Provided text START

1. #1

    Clarification on RAID hard drive setup.

    My beast of a computer is coming along nicely, and in a month's time I should have the money to grab my high end graphics card. After that, my last component to worry about is my hard drives. It's taken me several months to get that graphics card because I've also been working on paying off a couple major, unexpected things that have popped up (a car accident that, legally, was my fault, but the person who hit me HAD to have been speeding, we'll not get into it, and another entirely convoluted scenario not even worth mentioning...), but this is my final month paying both of them off, and in actuality, I have more disposable income than income that has to go towards bills and necessities, so I'll be upgrading my Hard Drive setup in pretty big ways and pretty quickly.

    I'm thinking about rocking out a RAID 0 across four 3TB hard drives (it seems like no matter how big a hard drive I get, and expect to never fill it up, it gets full within a year's time), plus a 240 GB Solid State Hard Drive.

    The question is, after reading some stuff on RAID 0, I get the impression that it uses all of the drives simultaneously to increase throughput speeds. I read that there's no mirror redundancy. What I'm hoping for is that, and this is the impression that I'm getting, the four hard drives will work as a single, massive 12 TB drive.

    Is my understanding of RAID 0 correct? I want massive storage, but I don't want to have to deal with multiple partitions and multiple drive letters, etc...

    I'm hoping to use my SSD as my system drive, plus the drive I'll use to play my serious MMOs and other online games, and my 4 3TB drives will be used for general game/media/document storage, plus where I'll be saving my audio and video projects on.

    (sorry for yet another long-winded post that probably would've been just as effective with 1-2 paragraphs... >_>)
    Quote Originally Posted by Novakhoro View Post
    I recommend shoulder surgery immediately... there's no way you didn't fuck it up with how hard you just reached.

  2. #2
    You could do that, but with RAID-0 you're getting no redundancy. So while yes you'd have no more than a couple of "drive letters" if one of those drives goes bad, they all go bad.

    What I would say since you say you have enough income, is maybe look at building a second computer as a server. Basically make it a NAS or essentially a media server. That way, if you're doing something like frapsing, you could be sending it to the server next to you instead of having your computer do everything locally.

    Some of the big streamers actually make an RTMP server that will compress/save/and stream all of their stuff so its not done locally. They can do all of that because its being pushed to another computer. It's not overly complicated, but a little Linux magic and its done.

    I have this set up in my home. I host VMware ESXi box that basically runs a few Virtual Machines that serve a few different purposes throughout the home.

Provided text END
Data supplied START

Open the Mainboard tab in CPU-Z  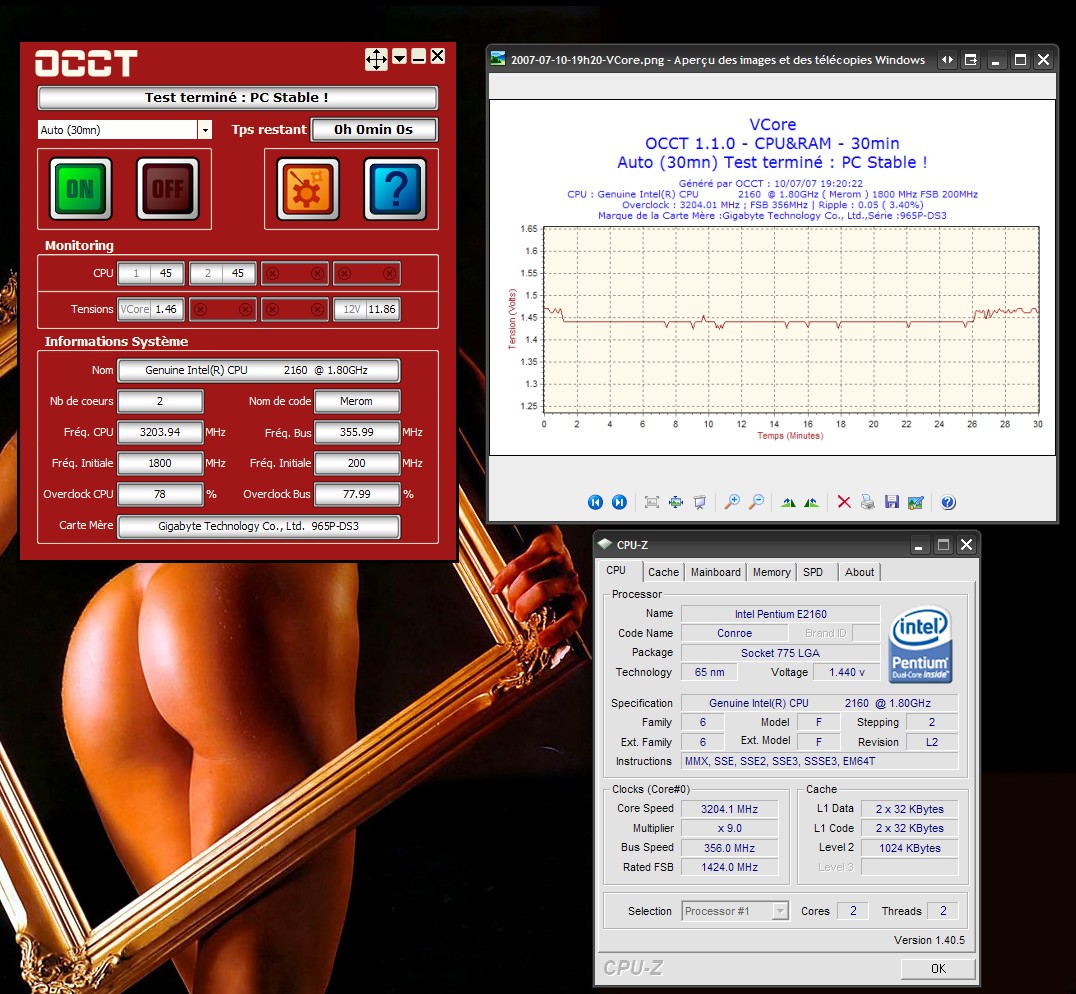pyautogui.click(x=716, y=572)
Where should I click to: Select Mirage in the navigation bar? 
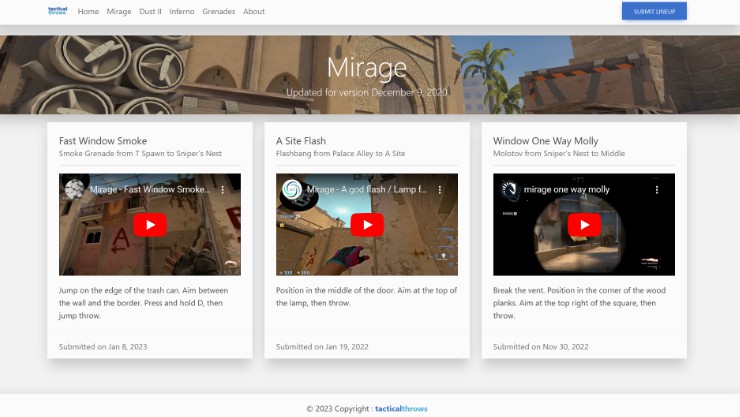pos(119,12)
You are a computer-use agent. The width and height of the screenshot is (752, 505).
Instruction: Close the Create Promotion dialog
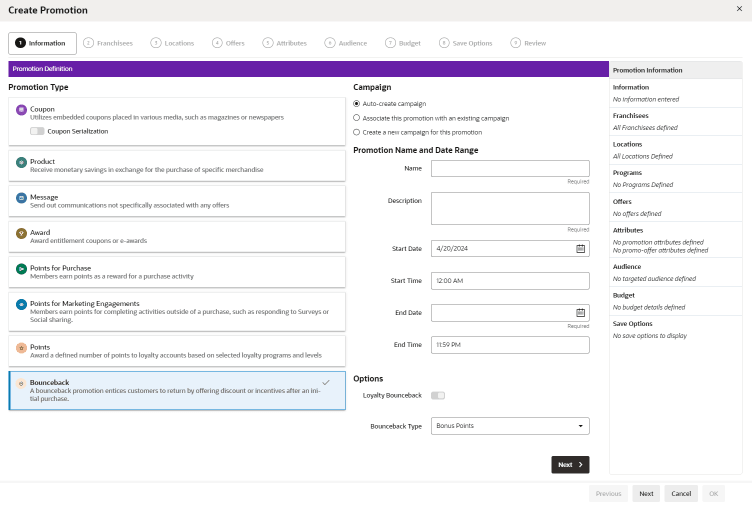click(x=739, y=9)
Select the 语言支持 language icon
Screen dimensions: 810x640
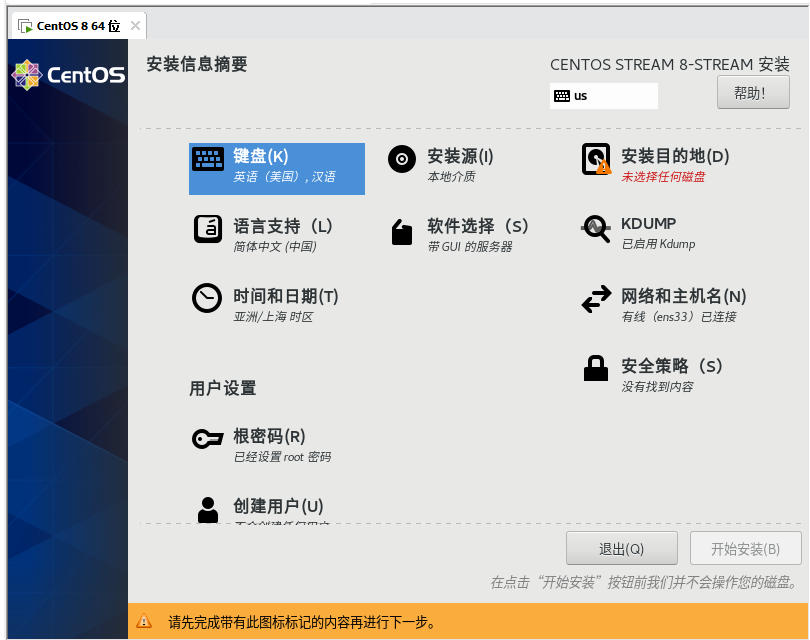point(208,229)
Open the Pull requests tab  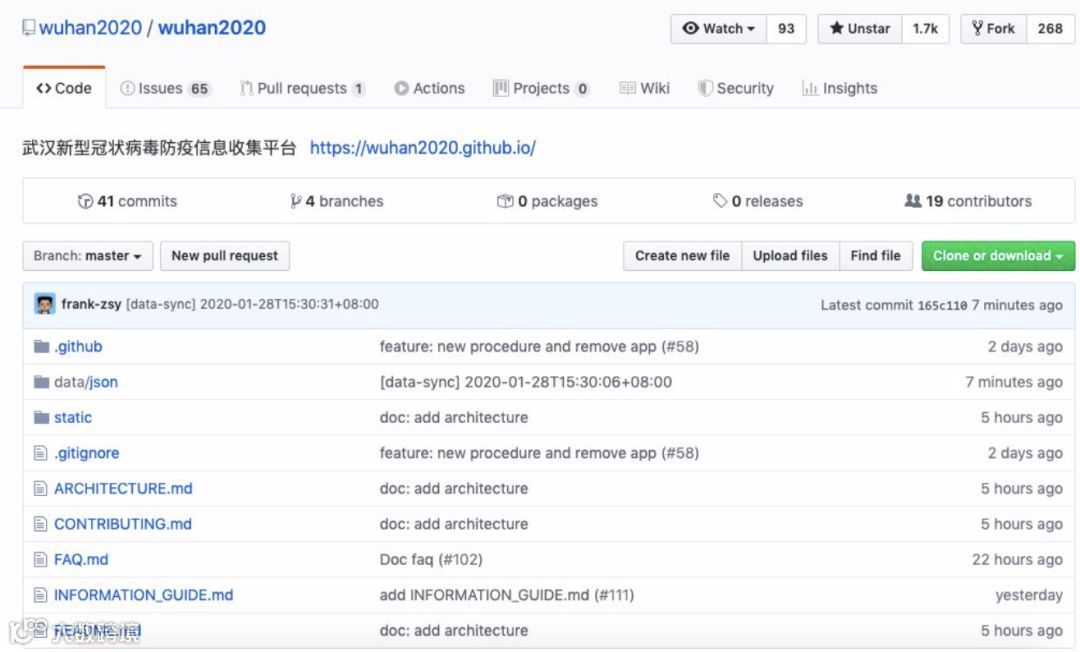pyautogui.click(x=302, y=88)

Data supplied END

Carry on the RAID forum thread from the point where it stops. The saved entries are separate material with no connection to the RAID forum thread.

Response to the exercise —
    Anyways, I hope I was able to open your eyes to some of your other options as well

  3. #3
    So you want one massive drive with everything on it instead of having to switch between the drives in the file browser? Yes it should work (I got very limited experience with RAID configs) as you keep the combined capacity, but if one of the drives go down, everything will be lost. Myself I would not use RAID 0 for any kind of storage because of the risc, I'd rather just run them without any RAID at all, but it comes down to what you want to store on them.

  4. #4
    I kept researching a little after posting, and I looked into RAID 5. It's confusing the hell out of me. From what I gather, if I have 4 drives, It stripes the data across all 4 drives, but then has the data in parity across all 4 drives as well, making it easier to recover from corruption. Does this mean I'll have 6 GB worth of storage and parity going on at the same time?

    There seems to be a decent bit of risk involved in RAID 0 that I'm not sure if I'm willing to take with the amount of money I'm willing to invest in the setup. I'm thinking of just dealing with having separate drives with no RAID configuration at all and dealing with it, and in that way I only have to worry about buying another one of them when I fill the capacity of the current ones.

    - - - Updated - - -

    And just to throw this out there, I'm not trying to sound all "I have more money than you," if anyone's has gotten that impression. I just don't have too many expenses to worry about in life yet. No new car payment, no huge rent payment, minimal bills to worry about. I've spent the last 4 years gradually transitioning from social butterfly to overweight recluse since I started taking classes in graphics/programming, and my parents live near my current job, so I'm taking advantage of super cheap rent living with them while I work on getting this weight off to regain the confidence to return to the social scene. 40 pounds in 2.5 months and still dropping fast! Hells yeah! Might as well use my disposable money to setup an awesome computer for the first time in my life that I should only have to worry about major upgrades once every 5-6 years or so.
    Quote Originally Posted by Novakhoro View Post
    I recommend shoulder surgery immediately... there's no way you didn't fuck it up with how hard you just reached.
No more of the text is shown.